ストロベリームーン
「最近急成長の新しい形のビジネス。CEOの 稲田リョウさんはアメリカのスタンフォード大学でMBAを取得した超エリート。ヘぇ、頭いいんだ」
まさかリョウが盗みに入った?
そういえばリョウはケチな男だった。
あの腕時計は相当値の張る物のはずだから、あのドケチなリョウだったらやりかねないかも知れない。

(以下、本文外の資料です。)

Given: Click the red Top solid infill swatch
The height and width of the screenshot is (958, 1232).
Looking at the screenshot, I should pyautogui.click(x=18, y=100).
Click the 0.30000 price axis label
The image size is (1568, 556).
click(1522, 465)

でも元々はリョウの物なのだから璃々子に連絡してくればいいだけの話ではないか。
コソコソ盗みに入らなくても。
でもリョウは璃々子の部屋の鍵は持っていない。
どうやって入るんだ。
それに仮にリョウだとしても、あの腕時計を忘れて行ってからしばらく経つ。
今になってなぜ?
璃々子は忘れていった腕時計にすぐ気づいたが、うっかりリョウに言い忘れて、そのうちに別れてしまった。
リョウが腕時計について何も言わなかったので、リョウは時計を璃々子の所に忘れているのだと気づいてないのだと璃々子はずっと思っていた。
璃々子も別れ際癪だったので、腕時計のことは黙ったままだった。
こんなことになるならさっさと売って現金にしておけばよかった。
それにしてもこのリョウの腕時計が気になる。
「ねぇ、璃々子さんったら」
世那に肩を叩かれる。
「さっきから怖い顔してどうしたんですか?」
「このリョウがしてる腕時計がなくなった腕時計なの」
「えっ」
世那の目が大きくなる。
小春は何も知らないようで「なに?なくなった腕時計って」とのん気だ。
世那が小春に説明する。
その間も璃々子はじっと雑誌を覗き込む。
「でもその腕時計が璃々子さんの寝室からなくなった腕時計と同じだと言う証拠は?」
世那の話を聞き終わった小春はちょっといいですか、と璃々子から雑誌を受け取る。
璃々子がそのモデルはもう市場に出ていないと言うと小春はう〜んと首をかしげる。